10 Strategies to Build Resilience
The American Psychological Association outlined 10 strategies to build resilience:
- Make connections. Individuals need to build positive relationships with family members, friends, and others who can provide support. Being active in civic groups, faith-based organizations, or other local groups provides social support. It can also be beneficial to help others in their times of need.
- Avoid seeing crises as insurmountable. Highly stressful events happen to everyone, but what counts is how one interprets and responds to them. Try looking beyond the present to how future circumstances may be better. Note any subtle ways in which you might already feel somewhat better as you deal with difficult situations. These are your coping mechanisms and can be consciously applied when you face future challenges.

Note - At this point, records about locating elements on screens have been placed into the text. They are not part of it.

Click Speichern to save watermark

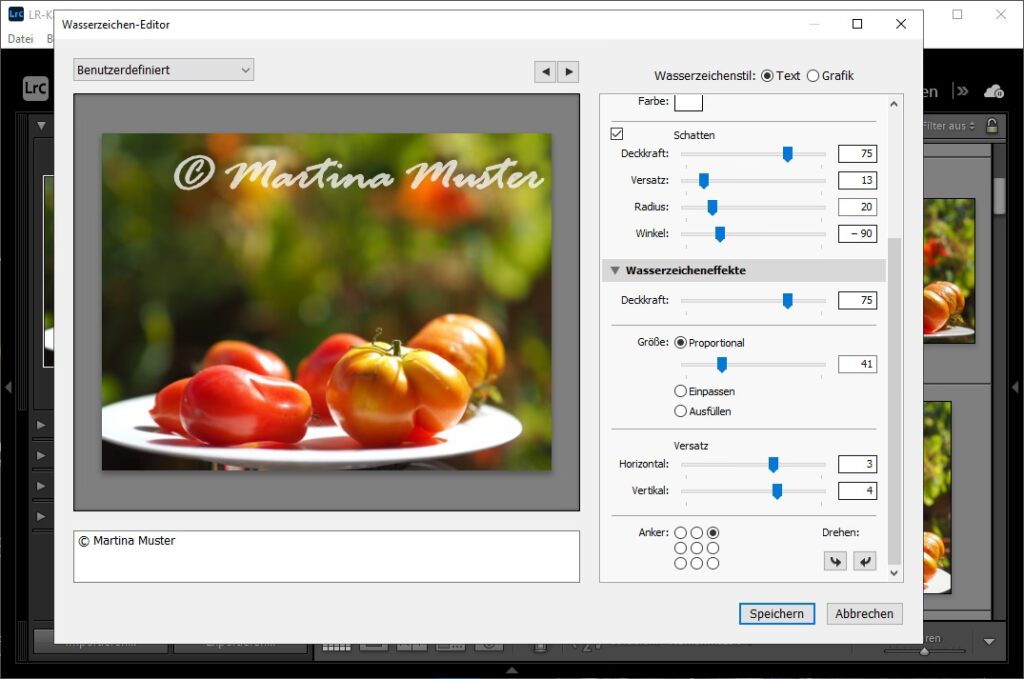(x=776, y=614)
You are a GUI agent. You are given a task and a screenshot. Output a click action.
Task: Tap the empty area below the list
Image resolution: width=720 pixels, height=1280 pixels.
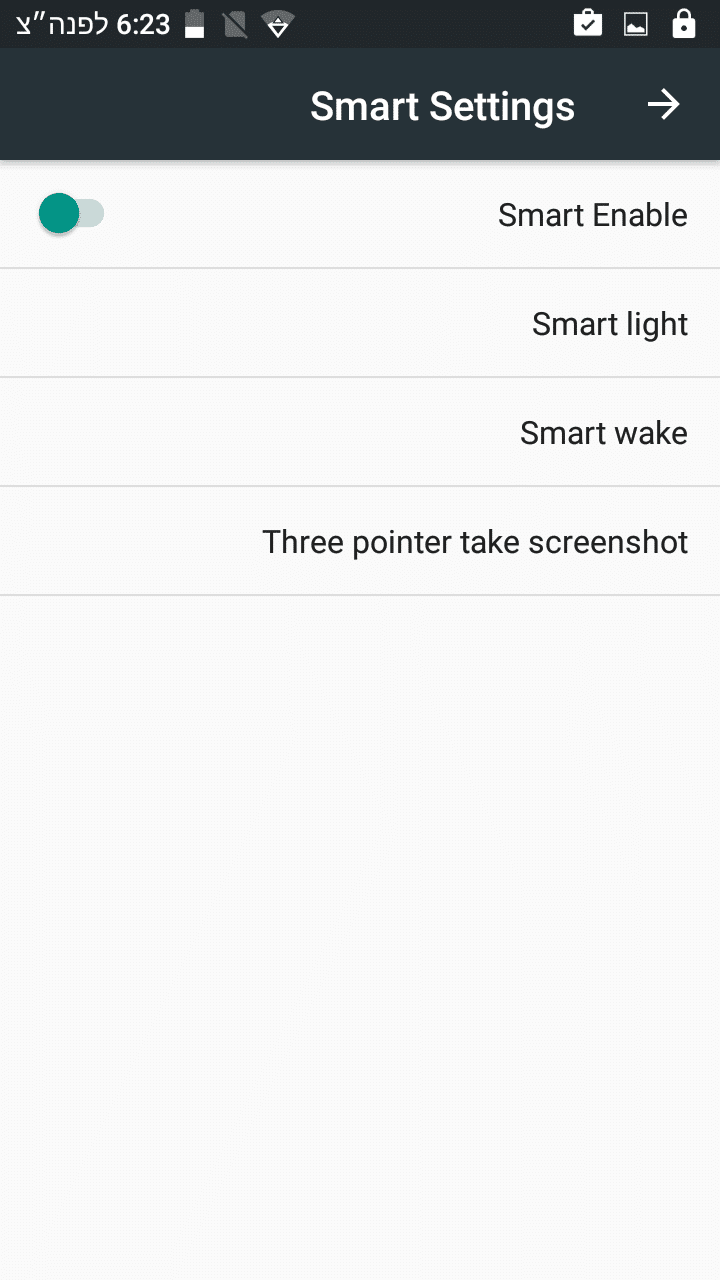pyautogui.click(x=360, y=900)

- Accept that change is a part of living. As you get older, certain goals may no longer be attainable as a result of adverse situations. When you accept that some circumstances cannot be changed, it allows you to focus on other circumstances that you can influence.
- Move toward your goals. Develop some realistic goals. Do something regularly — even if it seems like a small accomplishment — that enables you to move toward those goals. Instead of focusing on tasks that seem unachievable, ask yourself, “What’s one thing I know I can accomplish today that helps me move in the direction I want to go?”
- Take decisive actions. Rather than detach completely from problems and stresses or wish they would just go away, take decisive actions to improve the situation as best you can. Avoidance is not the answer.
- Look for opportunities for self-discovery. People often learn something about themselves and grow in some respect as a result of struggling with loss, rejection, or disappointment. Many people who have experienced tragedies and hardship report later that they have stronger relationships, a greater sense of strength even while feeling vulnerable, an increased sense of self-worth, a more developed spirituality, and a heightened appreciation for life. As you are going through a hardship, remember that there may be benefits eventually.
- Nurture a positive view of yourself. Have confidence in your ability to solve problems and trust in your instincts. Believing in yourself in a positive way helps build your overall resilience.
- Keep things in perspective. Even when facing very painful events, try to consider the stressful situation in a broader context and keep a long-term perspective. Avoid blowing the event out of proportion.
- Maintain a hopeful outlook. An optimistic outlook enables you to expect good things to happen in your life. Try visualizing what you want, rather than worrying about what you fear.
- Take care of yourself. Pay attention to your own needs and feelings. Engage in activities that you enjoy and find relaxing. Exercise regularly. Take care of yourself to keep your mind and body primed to deal with situations that require resilience.
Applying these strategies can help build resiliency so that when stressful situations happen, which they inevitably will, we have the ability to get through them in the most positive and beneficial way possible. The more equipped people are to cope with stress and adversity, the less chance they will turn any dangerous thoughts into impulsive actions, including mass shootings.
Prayers and thoughts will not stop future incidents. We need to move beyond talking about mass shootings and start taking action steps toward preventing future incidents.